On extensions of number fields with given quadratic algebras and cohomology
Oussama Hamza
TL;DR
The paper develops a graph-based framework to compute cohomology of pro-$p$ groups and to realize non-analytic mild quotients with higher cohomological dimension. It leverages Grad, Right Angled Artin Algebras, and Koszul duality to relate the graded algebra ${\mathcal E}(G)$ to the cohomology ring $H^{\bullet}(G)$, with ${\mathcal E}(G)$ often identified with a graph-derived algebra ${\mathcal E}(\Gamma)$. For suitable graph decompositions $(\Gamma_{A},\Gamma_{B})$, the cohomology $H^{\bullet}(G)$ is governed by clique counts $c_n(\Gamma)$, and the cohomological dimension equals $\max(2, n_{\Gamma_B})$. The authors construct (non-analytic) Galois quotients with prescribed ramification and cohomological data, providing explicit arithmetic realizations of pro-$p$ groups with controlled cohomology via Galois theory and RAAG techniques.
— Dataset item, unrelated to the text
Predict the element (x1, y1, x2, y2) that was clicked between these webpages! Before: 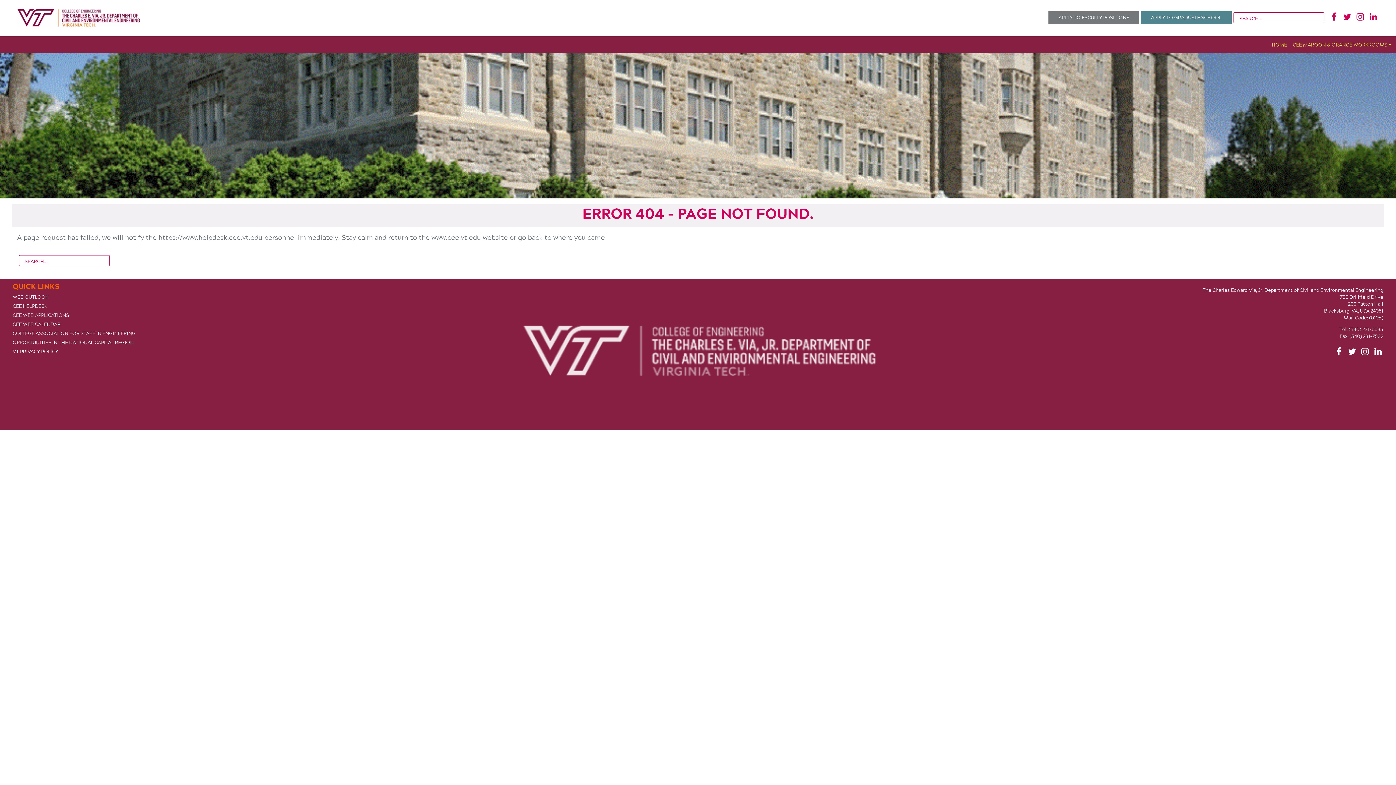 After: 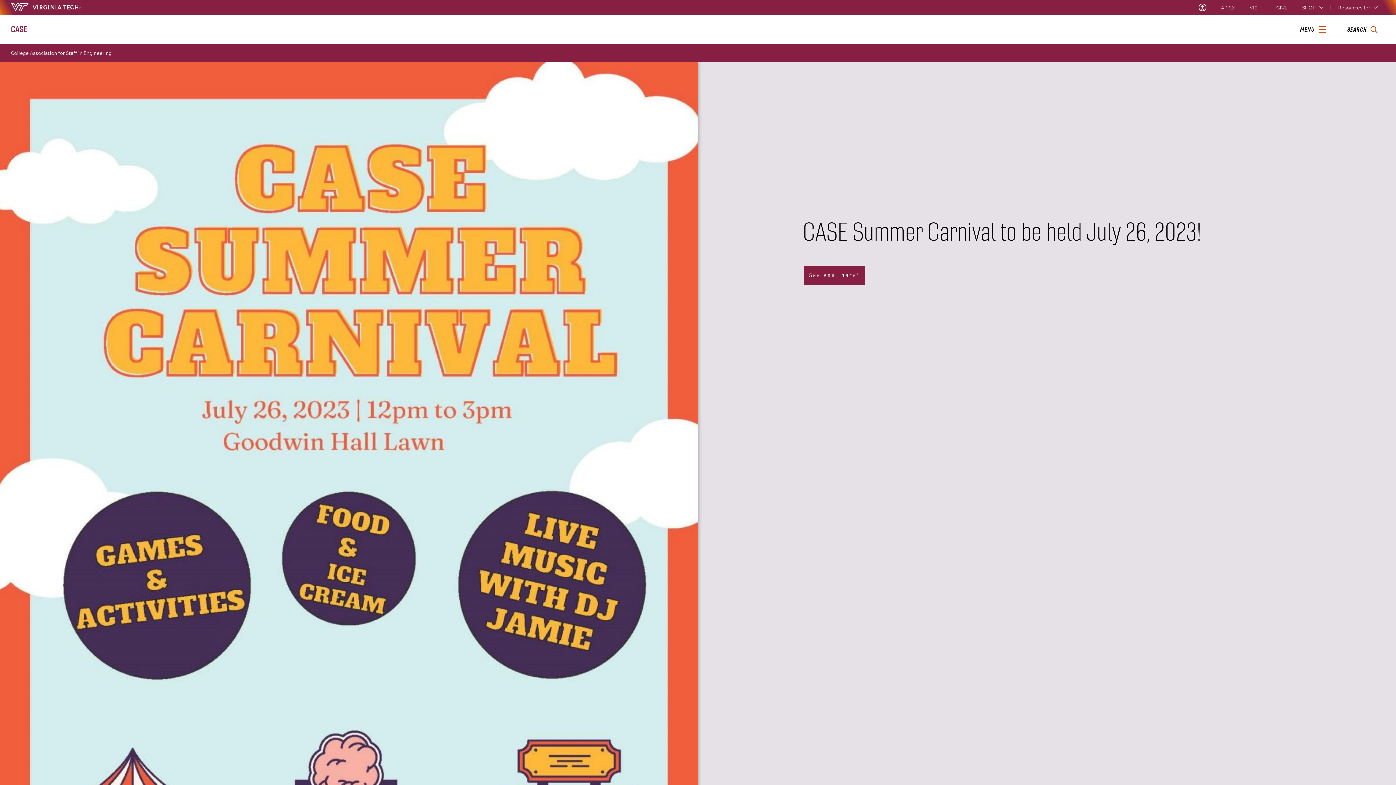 Action: label: COLLEGE ASSOCIATION FOR STAFF IN ENGINEERING bbox: (12, 329, 135, 337)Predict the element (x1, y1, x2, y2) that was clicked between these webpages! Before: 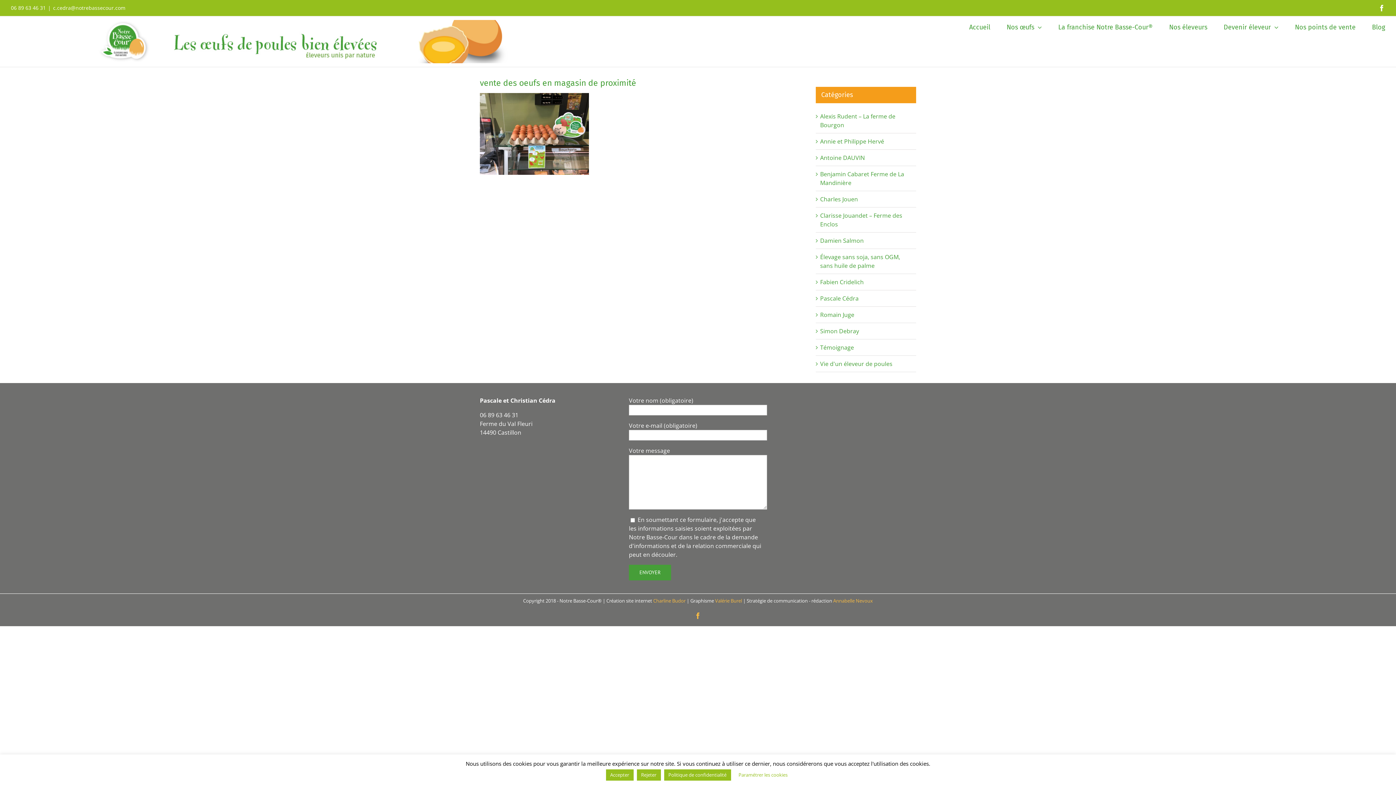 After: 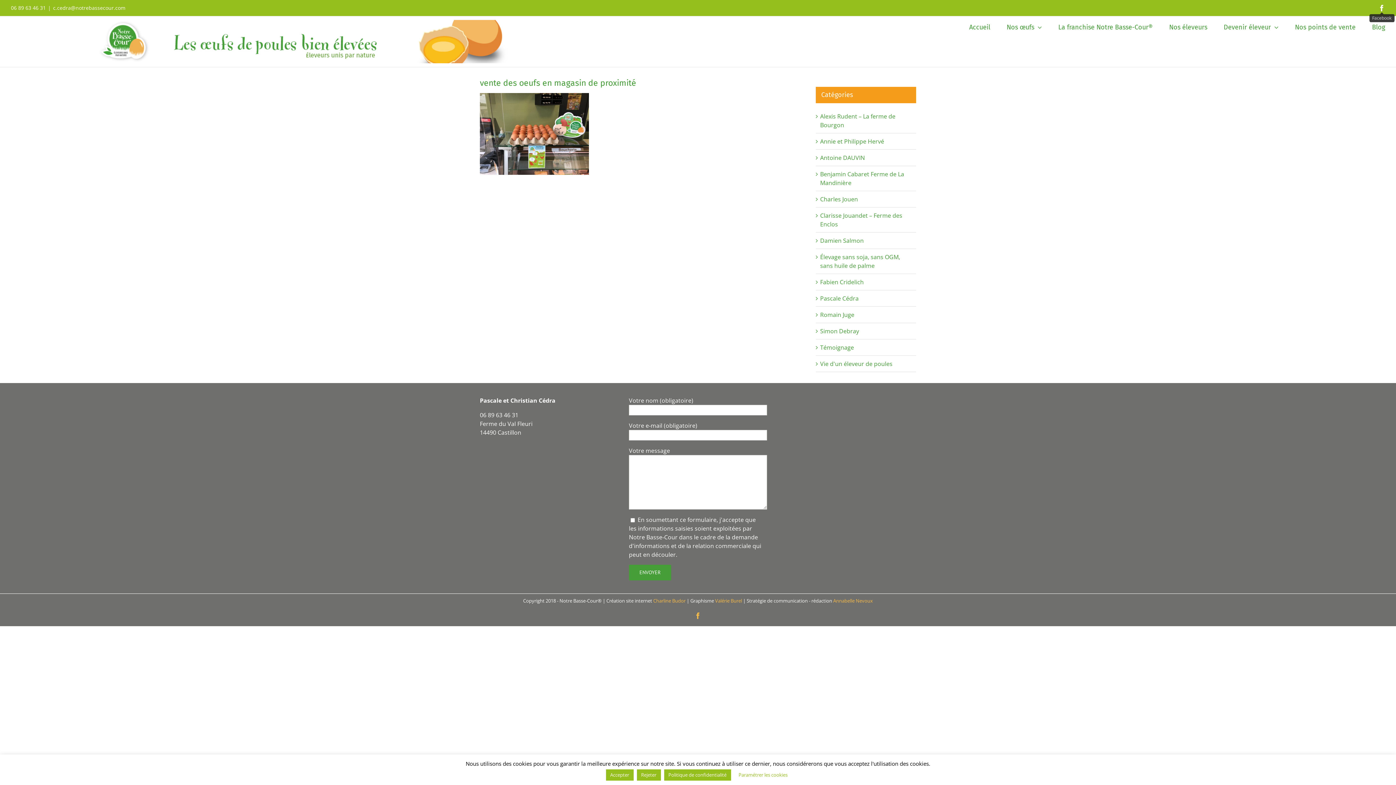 Action: label: Facebook bbox: (1378, 4, 1385, 11)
Overall, the work connects graph combinatorics, graded-algebra methods, and arithmetic Galois theory to realize pro-$p$ groups with targeted cohomology and dimension profiles.
Abstract
We introduce a criterion on the presentation of finitely presented pro-$p$ groups which allows us to compute their cohomology groups and infer quotients of mild groups of cohomological dimension strictly larger than two, from (non-free) mild groups. We interpret these groups as Galois groups over $p$-rational fields with prescribed ramification and splitting.